**Supplied material**:
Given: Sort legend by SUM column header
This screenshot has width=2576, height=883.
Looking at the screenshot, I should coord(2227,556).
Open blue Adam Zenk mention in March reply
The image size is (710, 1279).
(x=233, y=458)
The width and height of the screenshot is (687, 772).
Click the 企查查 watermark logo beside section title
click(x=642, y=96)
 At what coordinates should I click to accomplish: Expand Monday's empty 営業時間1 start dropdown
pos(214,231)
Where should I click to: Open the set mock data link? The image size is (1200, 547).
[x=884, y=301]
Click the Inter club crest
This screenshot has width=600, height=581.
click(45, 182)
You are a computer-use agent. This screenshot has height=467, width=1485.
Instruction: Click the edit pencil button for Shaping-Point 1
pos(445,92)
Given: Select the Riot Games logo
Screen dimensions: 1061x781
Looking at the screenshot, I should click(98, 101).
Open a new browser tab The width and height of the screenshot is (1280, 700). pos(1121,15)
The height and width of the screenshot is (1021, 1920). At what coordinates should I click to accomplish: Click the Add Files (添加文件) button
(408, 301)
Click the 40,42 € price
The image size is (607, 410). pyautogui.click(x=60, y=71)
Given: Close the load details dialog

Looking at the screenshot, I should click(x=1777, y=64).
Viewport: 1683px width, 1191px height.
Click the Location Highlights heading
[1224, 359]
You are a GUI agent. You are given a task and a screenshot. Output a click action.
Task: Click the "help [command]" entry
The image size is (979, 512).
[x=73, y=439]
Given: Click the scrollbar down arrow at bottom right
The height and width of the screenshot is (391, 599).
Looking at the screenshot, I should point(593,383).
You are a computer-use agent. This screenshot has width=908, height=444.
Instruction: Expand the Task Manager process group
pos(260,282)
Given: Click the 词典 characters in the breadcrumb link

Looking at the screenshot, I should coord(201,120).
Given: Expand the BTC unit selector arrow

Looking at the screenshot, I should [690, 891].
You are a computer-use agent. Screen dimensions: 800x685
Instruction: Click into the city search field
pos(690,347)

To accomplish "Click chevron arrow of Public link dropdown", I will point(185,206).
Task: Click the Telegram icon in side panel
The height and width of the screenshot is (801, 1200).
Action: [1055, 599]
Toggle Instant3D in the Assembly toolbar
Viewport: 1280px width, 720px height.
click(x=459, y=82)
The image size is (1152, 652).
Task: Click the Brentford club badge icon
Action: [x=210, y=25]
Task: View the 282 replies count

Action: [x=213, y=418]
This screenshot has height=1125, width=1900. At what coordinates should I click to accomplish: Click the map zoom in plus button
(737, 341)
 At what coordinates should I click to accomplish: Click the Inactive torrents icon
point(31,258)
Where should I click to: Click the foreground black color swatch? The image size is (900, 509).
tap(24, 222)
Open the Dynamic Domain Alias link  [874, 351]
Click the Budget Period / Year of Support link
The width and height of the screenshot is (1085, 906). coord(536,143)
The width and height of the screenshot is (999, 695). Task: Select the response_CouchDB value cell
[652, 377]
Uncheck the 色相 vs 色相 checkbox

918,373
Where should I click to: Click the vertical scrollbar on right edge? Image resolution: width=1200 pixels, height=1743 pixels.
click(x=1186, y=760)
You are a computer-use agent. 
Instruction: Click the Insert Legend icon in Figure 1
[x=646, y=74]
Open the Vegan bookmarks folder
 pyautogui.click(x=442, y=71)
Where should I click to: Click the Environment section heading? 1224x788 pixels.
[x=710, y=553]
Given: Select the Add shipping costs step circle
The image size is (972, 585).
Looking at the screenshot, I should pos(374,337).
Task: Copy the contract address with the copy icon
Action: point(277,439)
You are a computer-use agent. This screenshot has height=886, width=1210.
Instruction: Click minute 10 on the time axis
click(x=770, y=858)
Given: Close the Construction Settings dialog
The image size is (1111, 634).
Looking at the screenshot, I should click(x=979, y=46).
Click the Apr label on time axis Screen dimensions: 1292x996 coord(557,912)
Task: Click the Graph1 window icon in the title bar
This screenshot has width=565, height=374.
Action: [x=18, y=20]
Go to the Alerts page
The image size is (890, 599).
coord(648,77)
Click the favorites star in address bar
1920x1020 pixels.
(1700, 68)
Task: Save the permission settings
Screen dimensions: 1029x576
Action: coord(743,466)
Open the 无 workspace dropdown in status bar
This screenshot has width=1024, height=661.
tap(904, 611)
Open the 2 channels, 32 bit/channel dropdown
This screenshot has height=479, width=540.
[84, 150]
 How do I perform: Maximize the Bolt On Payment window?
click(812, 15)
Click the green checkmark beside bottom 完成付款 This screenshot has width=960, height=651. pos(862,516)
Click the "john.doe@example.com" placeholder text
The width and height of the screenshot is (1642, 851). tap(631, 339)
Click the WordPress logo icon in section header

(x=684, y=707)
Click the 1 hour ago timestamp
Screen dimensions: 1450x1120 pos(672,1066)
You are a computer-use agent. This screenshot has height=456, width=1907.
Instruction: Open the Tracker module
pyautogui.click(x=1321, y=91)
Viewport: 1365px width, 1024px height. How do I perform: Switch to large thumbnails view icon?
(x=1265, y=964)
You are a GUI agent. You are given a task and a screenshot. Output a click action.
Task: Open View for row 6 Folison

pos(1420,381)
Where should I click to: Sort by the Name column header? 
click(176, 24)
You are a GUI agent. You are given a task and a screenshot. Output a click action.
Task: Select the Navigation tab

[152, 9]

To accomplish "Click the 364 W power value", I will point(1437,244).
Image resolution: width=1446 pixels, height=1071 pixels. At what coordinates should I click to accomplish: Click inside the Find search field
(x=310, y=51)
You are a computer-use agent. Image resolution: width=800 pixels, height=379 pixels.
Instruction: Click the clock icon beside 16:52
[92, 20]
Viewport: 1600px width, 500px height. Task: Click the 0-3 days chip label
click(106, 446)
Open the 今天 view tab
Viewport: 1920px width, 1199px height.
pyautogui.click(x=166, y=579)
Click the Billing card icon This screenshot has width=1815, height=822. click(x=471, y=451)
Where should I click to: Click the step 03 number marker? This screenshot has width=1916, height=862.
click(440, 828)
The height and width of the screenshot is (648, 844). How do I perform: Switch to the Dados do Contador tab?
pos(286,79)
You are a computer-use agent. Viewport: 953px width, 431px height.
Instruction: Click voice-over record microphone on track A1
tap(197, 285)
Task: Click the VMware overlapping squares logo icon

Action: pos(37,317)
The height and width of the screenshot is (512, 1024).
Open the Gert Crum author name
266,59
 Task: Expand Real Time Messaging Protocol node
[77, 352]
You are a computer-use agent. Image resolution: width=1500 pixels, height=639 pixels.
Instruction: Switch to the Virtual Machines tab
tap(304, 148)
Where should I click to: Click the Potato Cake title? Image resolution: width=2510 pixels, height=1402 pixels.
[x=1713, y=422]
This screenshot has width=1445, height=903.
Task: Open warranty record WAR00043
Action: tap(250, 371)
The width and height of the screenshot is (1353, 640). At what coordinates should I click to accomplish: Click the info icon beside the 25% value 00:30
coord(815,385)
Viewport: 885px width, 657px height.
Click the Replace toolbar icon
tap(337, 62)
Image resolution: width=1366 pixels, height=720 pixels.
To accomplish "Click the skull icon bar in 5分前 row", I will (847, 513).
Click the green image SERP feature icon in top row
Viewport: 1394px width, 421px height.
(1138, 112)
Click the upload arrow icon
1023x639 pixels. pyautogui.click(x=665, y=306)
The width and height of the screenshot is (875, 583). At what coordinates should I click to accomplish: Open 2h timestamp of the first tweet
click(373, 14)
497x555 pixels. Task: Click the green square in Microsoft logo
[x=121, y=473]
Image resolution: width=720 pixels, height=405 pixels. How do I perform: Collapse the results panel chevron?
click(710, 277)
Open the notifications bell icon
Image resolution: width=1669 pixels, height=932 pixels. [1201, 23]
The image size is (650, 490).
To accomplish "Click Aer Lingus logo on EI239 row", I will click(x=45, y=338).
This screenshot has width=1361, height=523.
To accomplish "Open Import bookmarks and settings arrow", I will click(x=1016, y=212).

**Work request**:
Every line that holds the word "bottom" should be copied from the records.

**Response to this task**:
Given: Click the scrollbar down arrow at bottom right
Click the green checkmark beside bottom 完成付款 This screenshot has width=960, height=651. pos(862,516)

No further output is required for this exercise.